Stored data entries
▬▬▬▬▬▬
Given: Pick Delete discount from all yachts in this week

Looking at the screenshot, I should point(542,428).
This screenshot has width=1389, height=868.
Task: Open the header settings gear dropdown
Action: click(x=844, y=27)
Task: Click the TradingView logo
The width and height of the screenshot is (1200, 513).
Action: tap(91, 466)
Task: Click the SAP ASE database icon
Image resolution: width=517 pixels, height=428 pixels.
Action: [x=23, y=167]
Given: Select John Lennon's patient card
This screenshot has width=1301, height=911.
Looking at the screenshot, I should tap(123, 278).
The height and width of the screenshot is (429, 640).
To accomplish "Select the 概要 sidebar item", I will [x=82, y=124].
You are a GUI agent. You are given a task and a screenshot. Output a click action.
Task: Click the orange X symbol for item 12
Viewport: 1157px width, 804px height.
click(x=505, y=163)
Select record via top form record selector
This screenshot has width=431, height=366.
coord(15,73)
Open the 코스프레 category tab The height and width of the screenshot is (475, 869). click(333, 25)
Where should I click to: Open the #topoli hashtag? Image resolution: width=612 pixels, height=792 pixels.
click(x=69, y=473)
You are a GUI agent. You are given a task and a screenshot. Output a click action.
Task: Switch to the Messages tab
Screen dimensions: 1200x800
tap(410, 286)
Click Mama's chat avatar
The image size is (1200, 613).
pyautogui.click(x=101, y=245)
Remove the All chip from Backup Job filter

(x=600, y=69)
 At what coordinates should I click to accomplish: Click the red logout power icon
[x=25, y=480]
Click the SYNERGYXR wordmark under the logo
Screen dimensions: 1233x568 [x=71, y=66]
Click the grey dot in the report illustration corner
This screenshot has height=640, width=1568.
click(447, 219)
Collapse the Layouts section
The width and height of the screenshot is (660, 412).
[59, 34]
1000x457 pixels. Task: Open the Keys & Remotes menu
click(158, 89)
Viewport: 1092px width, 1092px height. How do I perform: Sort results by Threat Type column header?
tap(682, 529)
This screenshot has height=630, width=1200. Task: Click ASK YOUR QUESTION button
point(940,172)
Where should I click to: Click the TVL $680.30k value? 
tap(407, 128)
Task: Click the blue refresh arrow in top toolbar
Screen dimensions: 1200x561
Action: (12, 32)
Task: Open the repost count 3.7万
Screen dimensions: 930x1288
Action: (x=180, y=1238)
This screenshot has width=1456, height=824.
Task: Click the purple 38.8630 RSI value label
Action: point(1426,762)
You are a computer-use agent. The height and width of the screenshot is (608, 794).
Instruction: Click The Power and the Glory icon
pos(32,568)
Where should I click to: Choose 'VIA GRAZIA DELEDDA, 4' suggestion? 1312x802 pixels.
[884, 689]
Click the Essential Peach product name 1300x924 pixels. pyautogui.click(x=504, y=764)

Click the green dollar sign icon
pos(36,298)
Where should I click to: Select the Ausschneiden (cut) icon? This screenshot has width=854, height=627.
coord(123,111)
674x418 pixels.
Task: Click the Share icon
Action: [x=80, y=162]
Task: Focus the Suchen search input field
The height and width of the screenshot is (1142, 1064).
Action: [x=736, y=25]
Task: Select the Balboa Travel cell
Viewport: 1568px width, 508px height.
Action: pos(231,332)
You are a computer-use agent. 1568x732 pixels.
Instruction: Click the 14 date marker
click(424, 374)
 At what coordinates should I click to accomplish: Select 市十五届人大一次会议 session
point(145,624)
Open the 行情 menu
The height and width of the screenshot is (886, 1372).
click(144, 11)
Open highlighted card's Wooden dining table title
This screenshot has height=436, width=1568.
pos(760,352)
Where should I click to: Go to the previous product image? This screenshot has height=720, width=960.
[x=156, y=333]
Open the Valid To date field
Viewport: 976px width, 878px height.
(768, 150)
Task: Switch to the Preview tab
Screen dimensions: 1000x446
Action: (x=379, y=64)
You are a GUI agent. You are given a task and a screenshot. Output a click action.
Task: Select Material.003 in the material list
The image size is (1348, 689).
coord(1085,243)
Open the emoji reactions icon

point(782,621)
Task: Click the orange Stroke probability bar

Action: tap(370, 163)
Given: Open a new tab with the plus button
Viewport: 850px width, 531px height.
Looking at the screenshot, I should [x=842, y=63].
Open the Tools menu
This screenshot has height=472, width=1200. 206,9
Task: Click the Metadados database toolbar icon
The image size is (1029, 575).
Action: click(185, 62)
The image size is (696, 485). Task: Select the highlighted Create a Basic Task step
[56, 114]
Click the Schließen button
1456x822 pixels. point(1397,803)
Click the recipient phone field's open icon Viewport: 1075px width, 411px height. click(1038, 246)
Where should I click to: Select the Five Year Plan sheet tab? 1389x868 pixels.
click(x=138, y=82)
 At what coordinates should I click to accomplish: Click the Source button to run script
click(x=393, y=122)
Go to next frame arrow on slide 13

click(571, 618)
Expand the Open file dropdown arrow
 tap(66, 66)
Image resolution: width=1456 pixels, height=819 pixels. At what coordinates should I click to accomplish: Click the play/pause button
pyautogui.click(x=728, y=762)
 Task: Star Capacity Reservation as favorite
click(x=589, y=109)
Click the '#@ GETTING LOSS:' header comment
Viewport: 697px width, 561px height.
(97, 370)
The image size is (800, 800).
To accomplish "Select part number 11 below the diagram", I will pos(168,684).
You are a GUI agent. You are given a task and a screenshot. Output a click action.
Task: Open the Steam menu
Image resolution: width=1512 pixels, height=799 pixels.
▬▬▬▬▬▬
Exercise instructions: Each record above should be reproduced in full, exactly as it stands.

Solved exercise:
Given: Pick Delete discount from all yachts in this week

Looking at the screenshot, I should point(542,428).
This screenshot has width=1389, height=868.
Task: Open the header settings gear dropdown
Action: click(x=844, y=27)
Task: Click the TradingView logo
The width and height of the screenshot is (1200, 513).
Action: tap(91, 466)
Task: Click the SAP ASE database icon
Image resolution: width=517 pixels, height=428 pixels.
Action: [x=23, y=167]
Given: Select John Lennon's patient card
This screenshot has width=1301, height=911.
Looking at the screenshot, I should tap(123, 278).
The height and width of the screenshot is (429, 640).
To accomplish "Select the 概要 sidebar item", I will [x=82, y=124].
You are a GUI agent. You are given a task and a screenshot. Output a click action.
Task: Click the orange X symbol for item 12
Viewport: 1157px width, 804px height.
click(x=505, y=163)
Select record via top form record selector
This screenshot has width=431, height=366.
coord(15,73)
Open the 코스프레 category tab The height and width of the screenshot is (475, 869). click(333, 25)
Where should I click to: Open the #topoli hashtag? Image resolution: width=612 pixels, height=792 pixels.
click(x=69, y=473)
You are a GUI agent. You are given a task and a screenshot. Output a click action.
Task: Switch to the Messages tab
Screen dimensions: 1200x800
tap(410, 286)
Click Mama's chat avatar
The image size is (1200, 613).
pyautogui.click(x=101, y=245)
Remove the All chip from Backup Job filter

(x=600, y=69)
 At what coordinates should I click to accomplish: Click the red logout power icon
[x=25, y=480]
Click the SYNERGYXR wordmark under the logo
Screen dimensions: 1233x568 [x=71, y=66]
Click the grey dot in the report illustration corner
This screenshot has height=640, width=1568.
click(447, 219)
Collapse the Layouts section
The width and height of the screenshot is (660, 412).
[59, 34]
1000x457 pixels. Task: Open the Keys & Remotes menu
click(158, 89)
Viewport: 1092px width, 1092px height. How do I perform: Sort results by Threat Type column header?
tap(682, 529)
This screenshot has height=630, width=1200. Task: Click ASK YOUR QUESTION button
point(940,172)
Where should I click to: Click the TVL $680.30k value? 
tap(407, 128)
Task: Click the blue refresh arrow in top toolbar
Screen dimensions: 1200x561
Action: (12, 32)
Task: Open the repost count 3.7万
Screen dimensions: 930x1288
Action: (x=180, y=1238)
This screenshot has width=1456, height=824.
Task: Click the purple 38.8630 RSI value label
Action: point(1426,762)
You are a computer-use agent. The height and width of the screenshot is (608, 794).
Instruction: Click The Power and the Glory icon
pos(32,568)
Where should I click to: Choose 'VIA GRAZIA DELEDDA, 4' suggestion? 1312x802 pixels.
[884, 689]
Click the Essential Peach product name 1300x924 pixels. pyautogui.click(x=504, y=764)

Click the green dollar sign icon
pos(36,298)
Where should I click to: Select the Ausschneiden (cut) icon? This screenshot has width=854, height=627.
coord(123,111)
674x418 pixels.
Task: Click the Share icon
Action: [x=80, y=162]
Task: Focus the Suchen search input field
The height and width of the screenshot is (1142, 1064).
Action: [x=736, y=25]
Task: Select the Balboa Travel cell
Viewport: 1568px width, 508px height.
Action: pos(231,332)
You are a computer-use agent. 1568x732 pixels.
Instruction: Click the 14 date marker
click(424, 374)
 At what coordinates should I click to accomplish: Select 市十五届人大一次会议 session
point(145,624)
Open the 行情 menu
The height and width of the screenshot is (886, 1372).
click(144, 11)
Open highlighted card's Wooden dining table title
This screenshot has height=436, width=1568.
pos(760,352)
Where should I click to: Go to the previous product image? This screenshot has height=720, width=960.
[x=156, y=333]
Open the Valid To date field
Viewport: 976px width, 878px height.
(768, 150)
Task: Switch to the Preview tab
Screen dimensions: 1000x446
Action: (x=379, y=64)
You are a GUI agent. You are given a task and a screenshot. Output a click action.
Task: Select Material.003 in the material list
The image size is (1348, 689).
coord(1085,243)
Open the emoji reactions icon

point(782,621)
Task: Click the orange Stroke probability bar

Action: tap(370, 163)
Given: Open a new tab with the plus button
Viewport: 850px width, 531px height.
Looking at the screenshot, I should [x=842, y=63].
Open the Tools menu
This screenshot has height=472, width=1200. 206,9
Task: Click the Metadados database toolbar icon
The image size is (1029, 575).
Action: click(185, 62)
The image size is (696, 485). Task: Select the highlighted Create a Basic Task step
[56, 114]
Click the Schließen button
1456x822 pixels. point(1397,803)
Click the recipient phone field's open icon Viewport: 1075px width, 411px height. click(1038, 246)
Where should I click to: Select the Five Year Plan sheet tab? 1389x868 pixels.
click(x=138, y=82)
 At what coordinates should I click to accomplish: Click the Source button to run script
click(x=393, y=122)
Go to next frame arrow on slide 13

click(571, 618)
Expand the Open file dropdown arrow
 tap(66, 66)
Image resolution: width=1456 pixels, height=819 pixels. At what coordinates should I click to accomplish: Click the play/pause button
pyautogui.click(x=728, y=762)
 Task: Star Capacity Reservation as favorite
click(x=589, y=109)
Click the '#@ GETTING LOSS:' header comment
Viewport: 697px width, 561px height.
(97, 370)
The image size is (800, 800).
To accomplish "Select part number 11 below the diagram", I will pos(168,684).
You are a GUI agent. You are given a task and a screenshot. Output a click action.
Task: Open the Steam menu
Image resolution: width=1512 pixels, height=799 pixels.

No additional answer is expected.